Goodbye immersion I’m supposed to be playing as a character, not a floating camera. This behavior is great for exploring but extremely painful when it comes to anything gameplay related (i.e. shooters, rpgs, etc). I want the freedom to look around without having it affect the game. My head is a view, not a controller.
Hopefully this can be a toggle/property in the future! I’m planning on adding VR support to my RPG so it would be great if this was supported out of the box, and I didn’t have to modify the corescripts!
The first 2 months that I owned a headset I felt this way, but after I was done playing “explore this 3D model” games and started wanting to feel immersed in a game, you get sick of the head controlling you. The head should be an offset to where your character is facing, not controlling where you face.
When playing a shooter I was crouched walking up to a corner. I want to look to my left and peek around it. Not rotate my entire body to point there.
When playing an RPG as I run away from an enemy, I want to be able to glance over my shoulder to see where the enemy is. Currently, that would make me run towards it.
Don’t get me wrong it’s great for looking around a static map but once you try to play a game using even the slightest hint of tactics, it ruins the immersion. If I have spare time I’ll try to recompile a demo I had working (where you were being chased by the enemy) and send it to you. I only have a DK1 though so I have to simulate head tracking based on rotation.
When playing an RPG as I run away from an enemy, I want to be able to
glance over my shoulder to see where the enemy is. Currently, that would
make me run towards it.
I’ve not had that problem when using a controller, since I instinctively rotate the stick as I look around. Is that not normal?
You were pro “move towards wherever the camera is looking”. How does a controller solve that? This behaviour is the same regardless of input. Edit: Oh I see, you mean on PC you couldn’t accomplish this without VR. True. VR should add a new depth to the game however, not act as a “better right joystick”.
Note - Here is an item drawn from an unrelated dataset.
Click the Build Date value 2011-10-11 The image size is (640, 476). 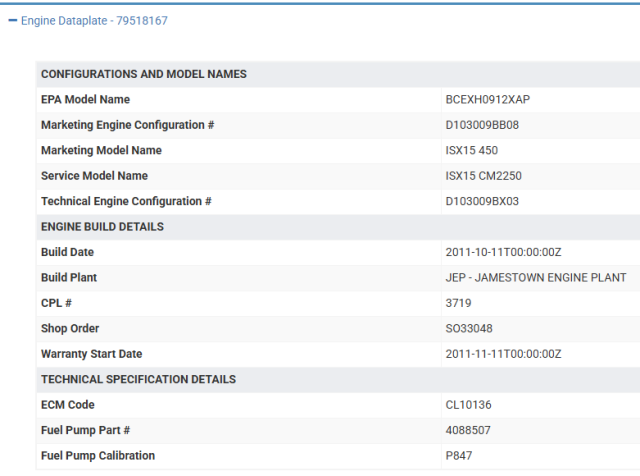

Here’s a diagram of the issue. If you can only move where your camera faces, you cannot do what is depicted in this diagram. However this is a perfectly reasonable scenario to have arise in a shooter or RPG, or any type of game that requires making quicker decisions in real time.
I naturally feel like my controls are relative to my camera, not my character. So it’s jarring for me to suddenly have a disconnection between where I’m looking and where I’m moving.
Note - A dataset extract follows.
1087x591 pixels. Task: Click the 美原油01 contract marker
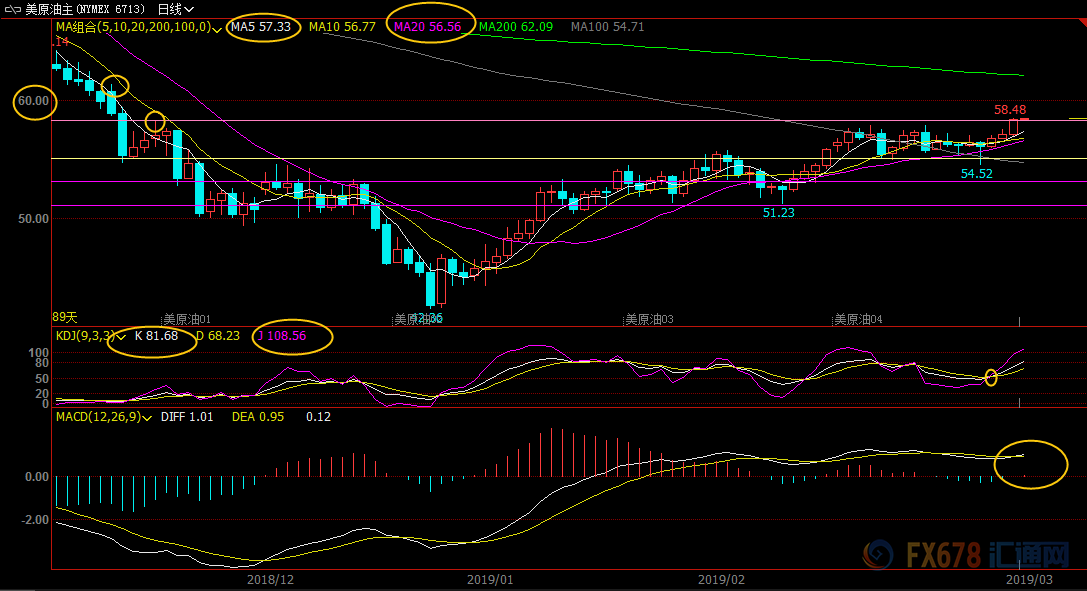coord(187,320)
In real life your controls aren’t relative to your camera. For a “virtual reality” I feel (and have experienced) that you have much more control when you can look around freely. This might be difficult for new users of VR however because in video games we are so used to moving relative to the camera so I guess the industry will have to decide with their games if they want to keep the current trend or move towards a “you’re inside the game” feel.
As I said, this is somewhat controversial. You’re not the only person who dislikes this type of control.
The problem is that lateral movement is generally not comfortable. Turning around while moving is great, but moving forward constantly while looking sideways is not so great. Some people intuitively adjust the character rotation with a controller but a lot of people just feel bad.
I agree that we’d have to work more on this. Maybe there’s a better middle-ground that turns you slowly or maybe it’s just an option.
There is something I am confused on. Will we get to the point of using cardboard without using unsupported software such as TrinusVR on the desktop/laptop, with USB tethering, when it is fully shipped? When I tried it with TrinusVR, I was getting pretty good frame rates and camera panning when in first person, but the mouse is annoying.
I will need to upgrade my laptop to have 16 GB of RAM if I want to use Trinus VR, because it was using enough RAM where task manager wouldn’t even work.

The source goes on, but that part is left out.